▲2二太子《たいし》

 ぽっかりと開いた、その円い暗闇。


 何気ないが、その実さびれ果ててはいる公園に突如現れたそれは、開いたマンホールのようなビジュアルながらも、何か得体の知れない胡散臭さをも潜ませている。


 話の流れからすると、この中に、この下に進むんだよねー、と当然そうなるだろうね的な選択肢が脳裏をわっせわっせと駆け巡るけれども、躊躇してしまうのはしょうがないことだよねー。


「……」


 おまけに覗き込んで確認したところ、遥かなる闇の底へと誘うものは、階段でもハシゴでもなく、そっけない一本の金属の棒だった。


 滑り棒、ないし登り棒……ノスタルジックな感覚を呼び覚まされてしまうばかりだけれど。


 消防隊員も緊急出場の時はこういったのを使用するのを何かで見たことはあるが、これは逆じゃないか? 「本部」に帰るのに急ぐことってある?


「30メートルほど一気に下降する。命綱のような無粋なものは取り付けられてはいないから、まあ気を付けてくれ。30秒で閉まるから急ぐのだ」


 無粋でも何でも、取り付けておいて欲しいものだが。しかし「言っても無駄」な空気は既に浴びるほど取り込んでいるので、僕は黙ってそれに従うことにする。


 カシキと名乗った老人は、その黒い「穴」をまたいでから、その上で軽くジャンプすると、次の瞬間、僕の視界から消え去っていった。
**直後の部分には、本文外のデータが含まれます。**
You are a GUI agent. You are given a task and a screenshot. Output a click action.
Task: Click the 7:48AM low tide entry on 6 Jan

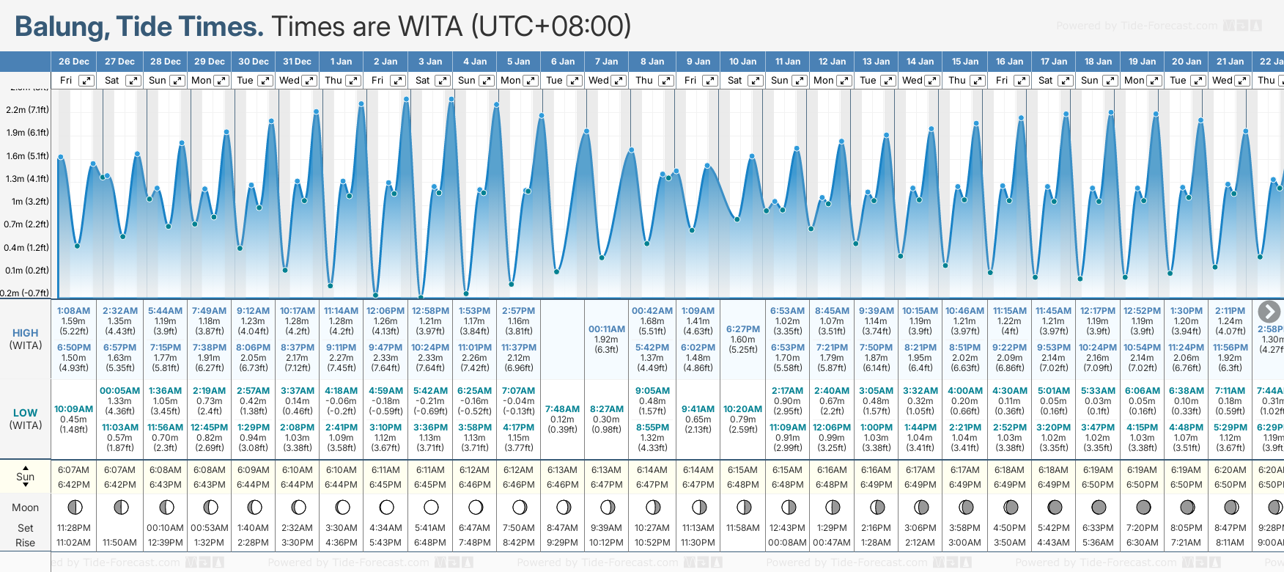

 何で無駄に勢いつけるんだよあぶねえよ、と思いつつも慌てて穴を覗くと、布が擦れるようなズオオオンという音がかなり下の方から響いてくる。こりゃあほんとに10階建てくらいの高さはありそうだ。


 ただ、ここで怖気づいて逃げ出すというのも癪だったので、僕はゆっくりと穴の淵に一度腰かけてから、そして「棒」の掴み心地を掌で執拗に確認してから、穴の中へと身体を滑らせていくのであった。


 両手プラス両肘あたり、両脚プラス両土踏まずを駆使して、びりびりと共振している金属棒を伝って落ちていく。


 てっきり真っすぐ下へといくものだと思っていたが、金属棒は途中でぐにゃりと左へ右へと曲がりくねっていた。何故。


 カーブの度に身体は右へ左へと振られ、あやうく振り落とされそうになるけど、必死でふとももを吸着させて事なきを得た。学生服改造ジャージの内股部分のポリエステルが、摩擦による加熱で溶解・再固結してごわごわになったが。


 そして金属棒の終点は、何故か床から2メートルは上空にあって、何故。


 落下速度を殺しながら、足首をひねらないよう何とか両足から着地する。あぶないって、このアトラクション的なもの。


 立ち上がって見渡すも、降りたところは薄暗い。そして湿っぽい。


 エレベーターホールくらいの広さの空間だった。左手に簡素な金属扉がうっすら見える。老人の姿は見えない。と言うことは。


「……」


 選択肢は、どう捻り出そうとしても、ひとつしか無さそうだった。意を決し、妙に生温かい、その金属扉のノブを回して押し開けていく。